Welcome Amelia Corbari, our new Communications Coordinator!

Amelia Corbari (she/her) just joined our team as the Communications Coordinator! In this role, Amelia will be a storyteller for The Environmental Center — sharing resources, announcements, and ways to get involved with our programs. Amelia, who grew up in Eugene, just relocated here from the Willamette Valley where she worked for a Portland-based organization called ECO (Ecology in Classrooms and the Outdoors). We are thrilled to work with Amelia and excited for stronger, more consistent communication with all of you, our supporters and partners! 

With more in-person events and programs happening now and in the future, we hope you have a chance to meet her soon. 

You can reach Amelia at or 541-385-7947.

Q&A with Amelia

You’re coming to TEC with a strong background in environmental education! What excited you about this new opportunity to dive into communications?

I’m very passionate about environmental education, so it was still important to me to work for an organization that delivers this to the community. I was feeling ready to explore a new path and learn new skills! I know first-hand how busy educators are, and how time-consuming it is to create curriculum and deliver programs. Many educators don’t have a cheerleader on their team who can observe lessons from an outside perspective and then communicate that impact to a broader audience. But I know how communities love that glimpse into the work we do with kids! So in this role, I am excited to take a step back from programs and to be that support person. 

Welcome to Central Oregon, and specifically, to Sisters! Any favorite places so far?

I have been in love with Sisters for a while, so I’m really excited to call it home! It’s amazing to be within walking distance to the annual Folk Fest, The Barn food cart lot, and also closer to my family who lives here. Sisters feels really welcoming and friendly. I’m glad to be closer to the desert trails; I enjoy biking and trail running with my dogs at Maston and riding my bike at Peterson Ridge. I already know I’ll miss the more loamy valley trails… I’m not used to this sandy, lava rock yet! I’m also thinking about jumping on the gravel bike trend soon.

What’s something about living in Oregon that inspires you?

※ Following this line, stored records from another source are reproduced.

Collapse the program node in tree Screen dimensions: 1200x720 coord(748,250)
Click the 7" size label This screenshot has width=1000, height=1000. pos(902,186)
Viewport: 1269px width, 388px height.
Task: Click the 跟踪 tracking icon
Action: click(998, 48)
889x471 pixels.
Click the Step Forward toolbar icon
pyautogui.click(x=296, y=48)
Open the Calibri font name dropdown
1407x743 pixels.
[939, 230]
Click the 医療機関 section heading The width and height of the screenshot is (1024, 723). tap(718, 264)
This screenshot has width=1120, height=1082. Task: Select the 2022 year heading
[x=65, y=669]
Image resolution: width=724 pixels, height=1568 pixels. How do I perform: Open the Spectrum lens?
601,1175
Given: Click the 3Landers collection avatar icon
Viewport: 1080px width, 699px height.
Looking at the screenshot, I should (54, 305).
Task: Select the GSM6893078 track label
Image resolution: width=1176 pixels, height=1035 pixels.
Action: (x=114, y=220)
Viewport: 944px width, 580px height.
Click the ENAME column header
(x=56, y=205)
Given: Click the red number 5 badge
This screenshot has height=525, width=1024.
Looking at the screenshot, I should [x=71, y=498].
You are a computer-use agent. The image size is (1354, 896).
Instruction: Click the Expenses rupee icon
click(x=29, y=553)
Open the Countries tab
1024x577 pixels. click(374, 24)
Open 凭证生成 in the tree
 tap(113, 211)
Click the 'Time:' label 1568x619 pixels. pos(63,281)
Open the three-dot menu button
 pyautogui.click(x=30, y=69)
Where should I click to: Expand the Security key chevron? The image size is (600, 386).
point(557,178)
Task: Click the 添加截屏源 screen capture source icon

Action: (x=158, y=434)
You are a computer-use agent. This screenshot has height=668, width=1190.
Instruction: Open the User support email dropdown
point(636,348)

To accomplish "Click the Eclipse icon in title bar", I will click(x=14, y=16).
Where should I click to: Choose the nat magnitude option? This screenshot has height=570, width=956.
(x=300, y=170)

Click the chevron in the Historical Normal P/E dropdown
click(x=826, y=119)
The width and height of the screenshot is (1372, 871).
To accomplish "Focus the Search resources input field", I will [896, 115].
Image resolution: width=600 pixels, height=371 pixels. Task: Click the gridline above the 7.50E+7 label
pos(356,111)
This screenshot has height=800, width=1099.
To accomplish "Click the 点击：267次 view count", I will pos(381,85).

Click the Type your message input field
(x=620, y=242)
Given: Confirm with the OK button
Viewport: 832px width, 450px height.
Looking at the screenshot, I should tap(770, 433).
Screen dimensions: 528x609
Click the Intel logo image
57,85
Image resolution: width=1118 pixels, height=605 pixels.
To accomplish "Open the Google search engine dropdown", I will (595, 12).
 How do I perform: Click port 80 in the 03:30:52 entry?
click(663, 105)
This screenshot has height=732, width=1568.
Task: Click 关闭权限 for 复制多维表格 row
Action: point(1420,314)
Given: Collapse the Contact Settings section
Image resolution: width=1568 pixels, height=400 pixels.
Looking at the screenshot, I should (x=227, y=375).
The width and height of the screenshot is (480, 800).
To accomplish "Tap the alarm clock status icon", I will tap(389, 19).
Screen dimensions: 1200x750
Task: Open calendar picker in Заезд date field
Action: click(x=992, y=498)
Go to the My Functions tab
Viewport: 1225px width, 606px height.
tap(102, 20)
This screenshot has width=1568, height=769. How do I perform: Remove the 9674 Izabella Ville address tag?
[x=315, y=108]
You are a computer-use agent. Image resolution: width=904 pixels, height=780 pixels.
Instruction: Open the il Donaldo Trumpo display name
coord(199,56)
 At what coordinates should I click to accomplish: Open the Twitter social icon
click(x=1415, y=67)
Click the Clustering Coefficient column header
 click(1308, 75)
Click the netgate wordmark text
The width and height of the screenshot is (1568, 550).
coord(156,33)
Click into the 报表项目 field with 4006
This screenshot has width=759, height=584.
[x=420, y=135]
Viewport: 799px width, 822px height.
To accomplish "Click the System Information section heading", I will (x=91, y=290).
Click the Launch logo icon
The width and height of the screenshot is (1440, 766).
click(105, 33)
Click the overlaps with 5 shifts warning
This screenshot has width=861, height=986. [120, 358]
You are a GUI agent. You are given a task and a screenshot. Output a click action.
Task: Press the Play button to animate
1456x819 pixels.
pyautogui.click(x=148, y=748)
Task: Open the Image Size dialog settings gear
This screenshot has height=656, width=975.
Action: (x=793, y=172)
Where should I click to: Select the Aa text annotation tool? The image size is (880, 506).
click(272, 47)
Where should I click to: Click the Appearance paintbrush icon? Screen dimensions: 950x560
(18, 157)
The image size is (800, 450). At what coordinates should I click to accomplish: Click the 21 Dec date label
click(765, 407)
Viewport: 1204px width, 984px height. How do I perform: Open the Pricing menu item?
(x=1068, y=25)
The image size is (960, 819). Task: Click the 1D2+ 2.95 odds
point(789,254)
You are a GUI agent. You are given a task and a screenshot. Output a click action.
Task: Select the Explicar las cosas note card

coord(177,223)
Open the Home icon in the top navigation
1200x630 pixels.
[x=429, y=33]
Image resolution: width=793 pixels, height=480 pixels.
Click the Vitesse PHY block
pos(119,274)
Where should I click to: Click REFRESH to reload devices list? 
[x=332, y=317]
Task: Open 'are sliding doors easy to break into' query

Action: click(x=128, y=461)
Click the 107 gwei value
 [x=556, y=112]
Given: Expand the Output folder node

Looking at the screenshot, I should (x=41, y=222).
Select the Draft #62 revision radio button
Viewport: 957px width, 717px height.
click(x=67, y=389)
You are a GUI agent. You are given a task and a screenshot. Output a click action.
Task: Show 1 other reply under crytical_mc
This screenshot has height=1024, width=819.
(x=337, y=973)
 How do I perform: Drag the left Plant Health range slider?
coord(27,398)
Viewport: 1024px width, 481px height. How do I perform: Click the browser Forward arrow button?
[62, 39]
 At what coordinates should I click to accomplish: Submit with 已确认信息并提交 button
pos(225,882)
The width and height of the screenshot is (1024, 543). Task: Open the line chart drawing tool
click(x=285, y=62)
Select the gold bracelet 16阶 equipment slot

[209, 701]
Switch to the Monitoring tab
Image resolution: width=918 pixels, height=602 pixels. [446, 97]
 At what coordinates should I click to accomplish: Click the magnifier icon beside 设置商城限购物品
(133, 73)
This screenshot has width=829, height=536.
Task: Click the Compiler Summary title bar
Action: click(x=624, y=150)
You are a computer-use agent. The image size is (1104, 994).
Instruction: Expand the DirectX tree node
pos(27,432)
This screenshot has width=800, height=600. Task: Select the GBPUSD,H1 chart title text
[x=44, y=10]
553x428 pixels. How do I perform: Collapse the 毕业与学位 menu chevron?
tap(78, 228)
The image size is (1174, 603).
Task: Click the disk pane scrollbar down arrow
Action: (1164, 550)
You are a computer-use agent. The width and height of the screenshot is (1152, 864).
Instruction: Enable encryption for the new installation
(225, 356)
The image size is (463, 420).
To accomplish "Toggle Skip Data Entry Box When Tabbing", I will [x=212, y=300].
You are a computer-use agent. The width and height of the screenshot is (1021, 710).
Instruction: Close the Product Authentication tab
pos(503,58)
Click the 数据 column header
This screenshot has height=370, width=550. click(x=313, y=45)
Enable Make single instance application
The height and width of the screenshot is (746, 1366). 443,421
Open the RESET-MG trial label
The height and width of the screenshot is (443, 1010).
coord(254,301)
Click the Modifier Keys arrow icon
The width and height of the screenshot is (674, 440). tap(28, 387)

I can think of so many different sensory experiences across the diverse ecosystems in Oregon. For example, the coast has its own distinct scents – salty air and spruce trees. I’m inspired to get to know these different pockets across the state. There’s so much to explore, I love being from here but still having so much left to see!

Oxford comma: Yay or nay?

Ha! I am definitely pro Oxford comma.

One thing you learned in your Masters of Environmental Management program that really stuck with you?

The biggest thing I took away is the power of partnerships. My Masters program had a strong emphasis on the future of the environmental movement, and how building strong partnerships is important in any and all work we do. I learned the importance of viewing and approaching environmental projects through integration and collaboration, instead of in a silo. We learned to question things, for example: Who are we not reaching? Who needs to be at the table? Why aren’t they at the table? I think the program helped set me up for a career and lifestyle that aligns to my values.